There are times when you just wanna sit back, relax, and take in some tunes – no phones buzzing about, dudes pleading with their girlfriends to stay another minute, no drunken ranting. Screw that noise. Just you and the artist. That’s the motto behind Sofar Sounds – a group that has been setting up intimate gigs in living rooms across the world. Now that I can definitely get down with. Well, last week I was lucky enough to be apart of their latest series which took place in a lovely home off of Zhoufujie Hutong , where visiting Aussie artists Georgetown Chambers, Ernst Carter Jnr, and Gus Donohoo were joined by our own violinist mischief-maker Yan Yulong bringing their songs, stories, and more for a unique night of live music.
Seriously, someone better jump on this idea here. Calling out all you fools with courtyards and roofs to spare – open your doors. Check below for more vids and pics.
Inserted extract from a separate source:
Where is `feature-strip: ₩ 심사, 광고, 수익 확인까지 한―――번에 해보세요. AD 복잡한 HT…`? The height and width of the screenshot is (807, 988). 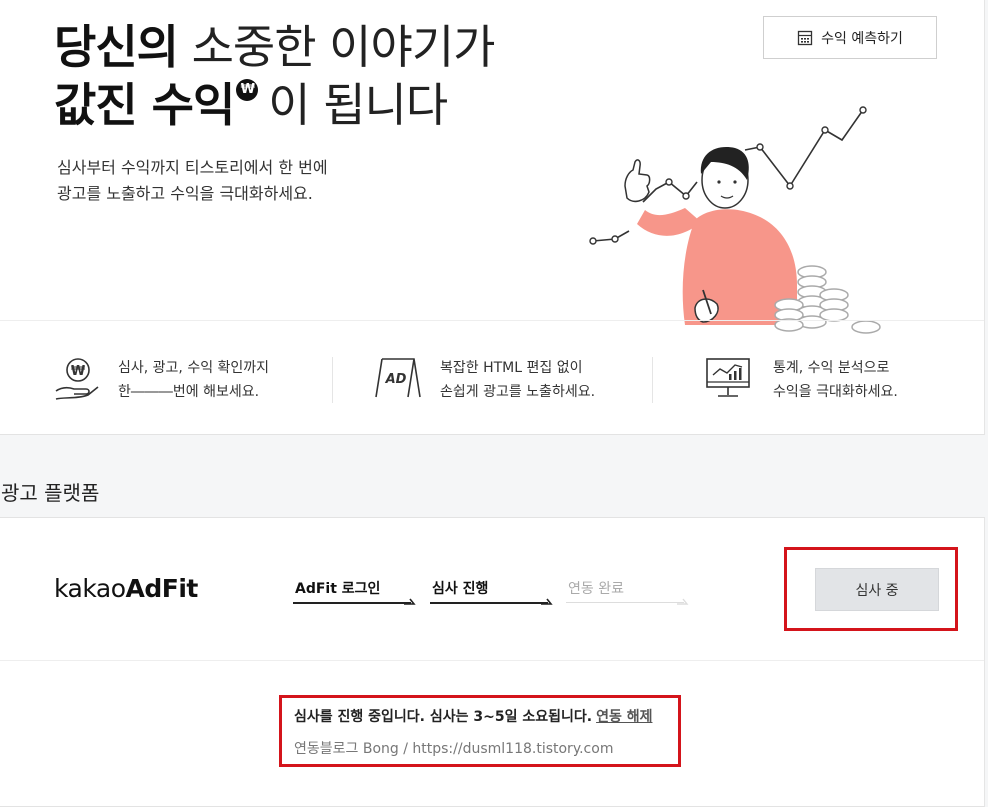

Don’t know the last time I’ve hung out with some many Australians – friendly bunch, those lads. First up, Gus Donohoo, who came on last minute to provide a couple heart-warming tunes.
The theme of intimate, heartfelt, ‘bare it all’ continued into the evening, as one half of Georgetown Chambers, Adrian Leung and Will Johns, brought an assortment of nostalgic, melancholic yet optimistic tunes.
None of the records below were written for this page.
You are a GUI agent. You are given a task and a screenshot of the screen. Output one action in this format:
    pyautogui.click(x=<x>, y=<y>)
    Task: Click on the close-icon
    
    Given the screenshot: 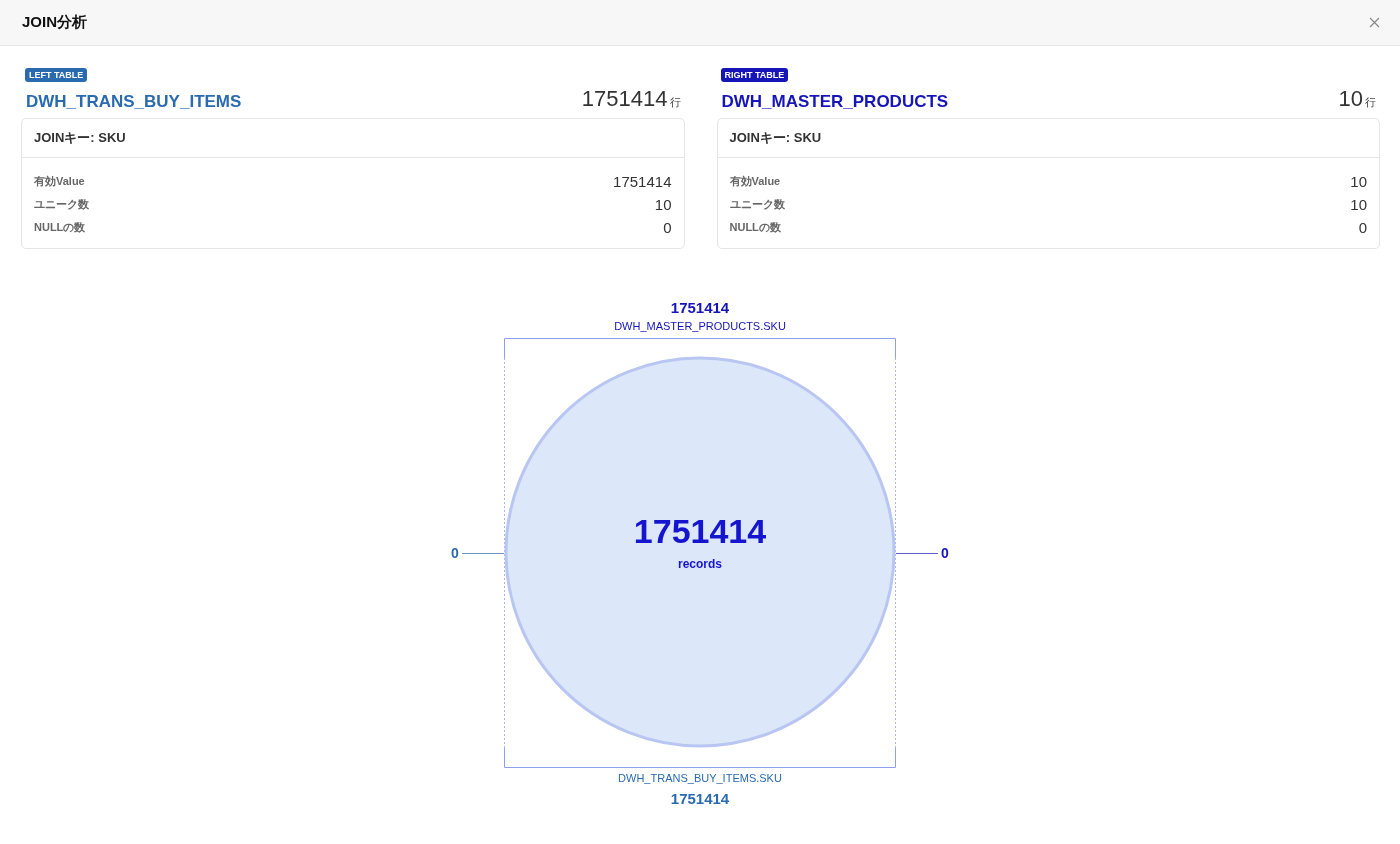 What is the action you would take?
    pyautogui.click(x=1374, y=22)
I may have turned into bit of a cynical mop these past years, but damn, I’d be lying if I said I didn’t get all gooey with throughout their set. Songs about villages in southern Australia, the hopes of reconnection, and the ghosts of ones past – each song presents a story in itself.
And what could have easily come across as sentimental nonsense in someone else’s hand – Georgetown Chambers pull off with ease with rich melodies, instrumentation, and strong songwriting.
The real highlight of the evening though was Ernst Cater Jnr., a veteran of the Sydney scene, and whose voice tapped into some deep emotional truths.
I was often reminded of a stripped-down Damien Rice – there’s a operatic quality that sneaks into many of the songs, breathing ethereal life into the longing, heartbreak, and honest truth displayed throughout his set. All of that in a voice.
So yeah, pretty much turned into a high school girl.
The last treat of the night was the enigmatic Yan Yulong, who if you don’t know is a regular at XP’s zoomin nights’ as well as one of the members for Chui Wan. Mad skills basically. His fifteen-minute set raised quite a few eyebrows –
A lot to take in, especially considering (and I’m assuming this) he’s making it up on the spot. Between all the drone though, there are moments of pure beauty, something one might hear at the wake of their Irish grandfather. I swear at one point it sounds as if he’s changed his violin into a bagpipe.
Overall, a fine evening of intimate songwriting, good vibes, and probably one of the first times where all ears were on the artists. Let’s hope the idea catches on.